The magnitude of frequency response of such a channelizer was shown and explained here. A measure of aliasing was designed and applied to an example channel here. Pasting a demo, where hf is a channelizer's channel and hf_scipy is what scipy.signal.decimate(ftype='fir') uses:

So, awful.

What we also care about is that a decimator doesn't distort input's phase, i.e. we seek zero phase. If there is phase distortion and we have multiple channels, we care the distortion is at least consistent. A DFT channelizer, however, fails miserably at each; below is the full frequency response, for non-negative frequencies only:

None of this is surprising, as the proposed scheme is simply STFT with rectangular window and maximum hop size, as explained here. Even with no downsampling at all, and with something that's much better than a moving average, here's results for standard vs "improved" STFT (channelizer does standard):

So, if it's all so terrible, how does a DFT channelizer have uses?

It is terrible if the intention is several independent and unaliased "views" into the original signal. Since STFT is perfectly invertible, however, the signal is completely preserved (which doesn't even make it "decimation" in standard sense), so there's infinite uses with further manipulations of the resulting transformation.

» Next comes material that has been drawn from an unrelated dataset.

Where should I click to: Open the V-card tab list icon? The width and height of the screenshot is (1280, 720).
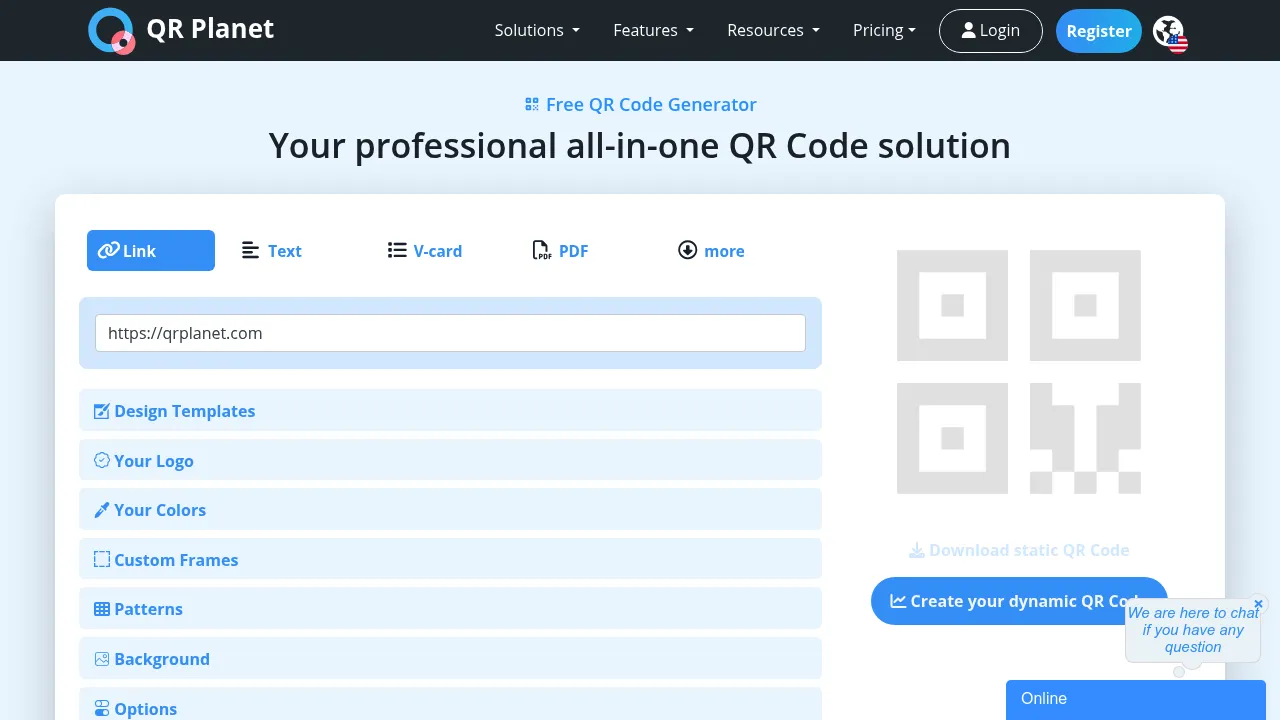coord(397,250)
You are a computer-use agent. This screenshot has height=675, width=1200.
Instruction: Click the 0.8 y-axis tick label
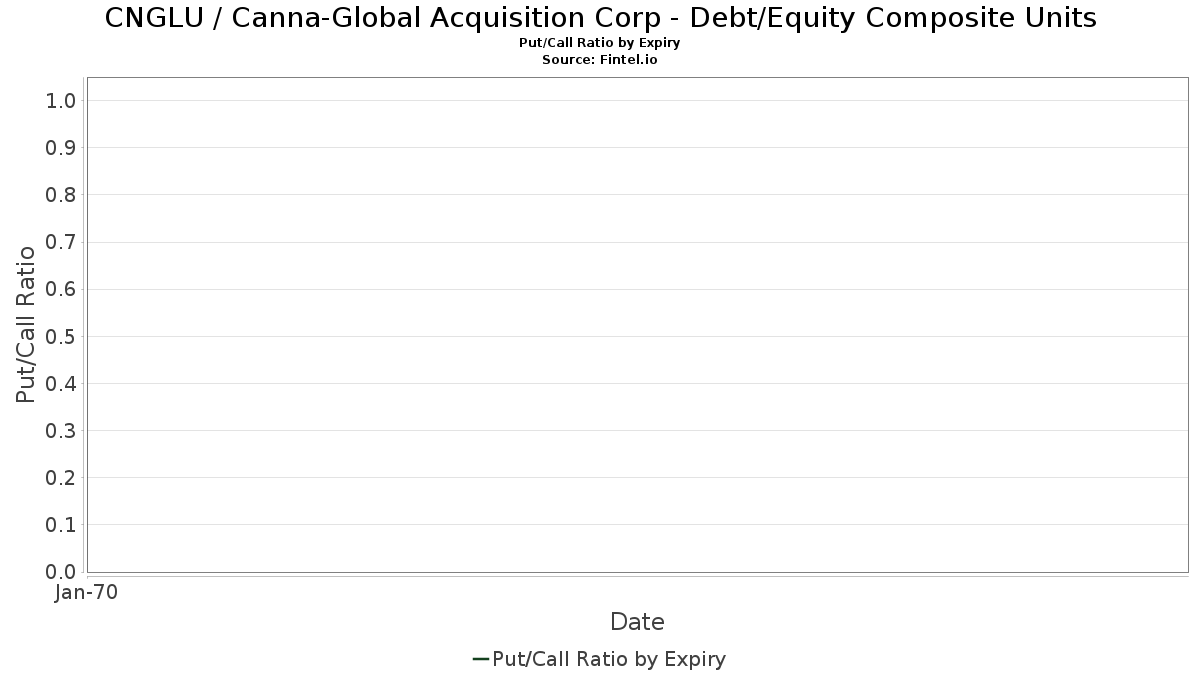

If another interpretation of "decimation" is intended, it is far from the standard, and OP has not defined it. This answer doesn't argue that channelizers valid per partial standard definitions of decimation don't exist, as Dan has clearly shown otherwise with plots titled "Polyphase". However, it still assumes an important definition of aliasing doesn't apply - the Nyquist rate. The channelizers avoid lossy aliasing, but not altering of the channel's frequency. Which, again, needs specifying if a method is advertised as "alias rejecting".